Deep Learning MIT bookThe big success story this past year (several decades in the making, though) was deep learning, a machine learning method that has allowed researchers and practitioners to tackle with success some of the hardest problems in AI. Only problem is that for newcomers to the field no canonical reference for deep learning exists. Until now, that is. Deep Learning is a new book, part of MIT’s The Adaptive Computation and Machine Learning series and written by deep learning specialists I. Goodfellow, Y. Bengio and A. Courville, that fills this gap with much success.

It is the first book to cover the field of deep learning in depth while at the same time remaining accessible to those being introduced to the subject for the first time.

The book is actually partitioned into 3 parts.

The first part covers applied math and machine learning basics for those who are new to machine learning but also for those who need a refresher.
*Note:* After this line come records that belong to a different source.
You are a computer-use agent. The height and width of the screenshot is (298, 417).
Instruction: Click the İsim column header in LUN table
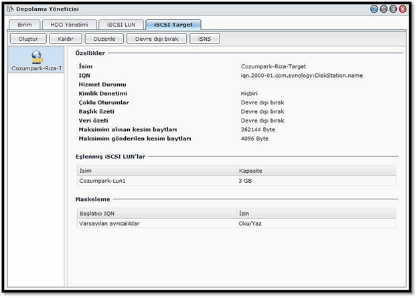157,171
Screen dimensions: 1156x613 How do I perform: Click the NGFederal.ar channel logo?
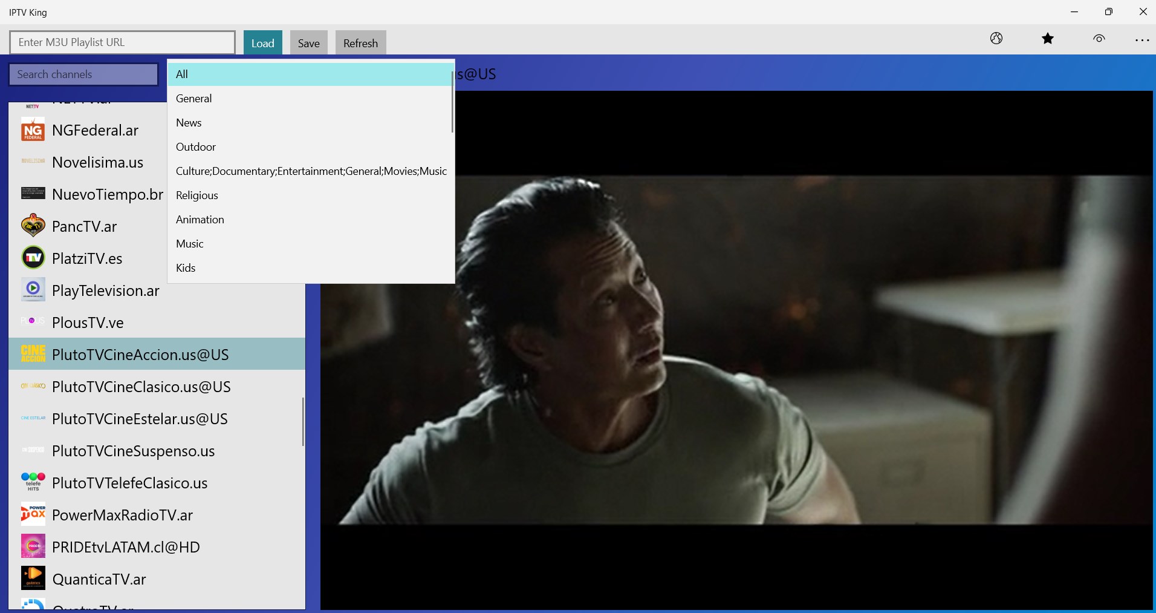[33, 129]
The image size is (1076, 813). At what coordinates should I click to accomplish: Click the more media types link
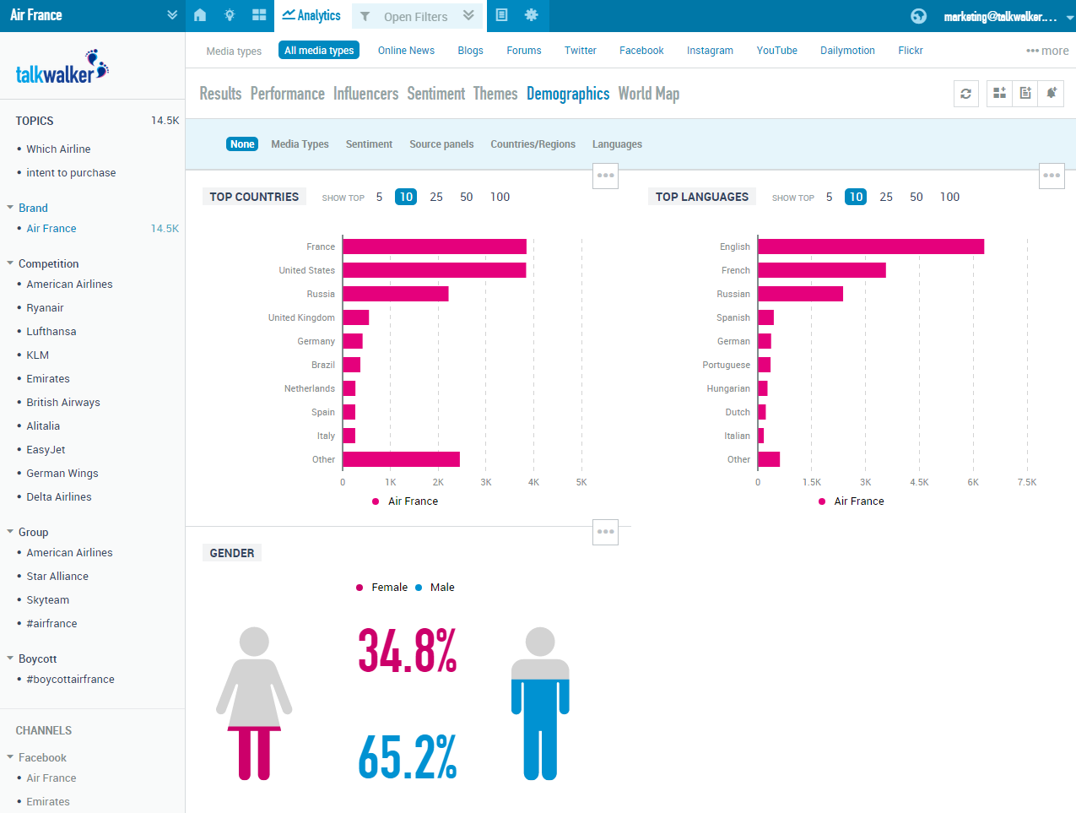coord(1047,51)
The reader receives a basic but good introduction to linear algebra, probability theory, optimization (mostly gradient descent since it is the dominant optimization algorithm in deep learning), and an short tour of machine learning concepts. Note that the machine learning chapter covers all machine learning algorithms and related concepts not just those relating to deep learning. It adequately surveys a (very) large research field explaining the most basic concepts one needs to build machines that can learn from data. It includes discussions on overfitting, underfitting, and machine learning algorithm capacity. Building on these basic concepts, the chapter motivates the need for deep learning as an effort to address some of the shortcomings of traditional machine learning algorithms.. It is an important chapter because it provides context for deep learning in the grander machine learning field. If you already are familiar with machine learning concepts, I still recommend that you spend the time to read this chapter.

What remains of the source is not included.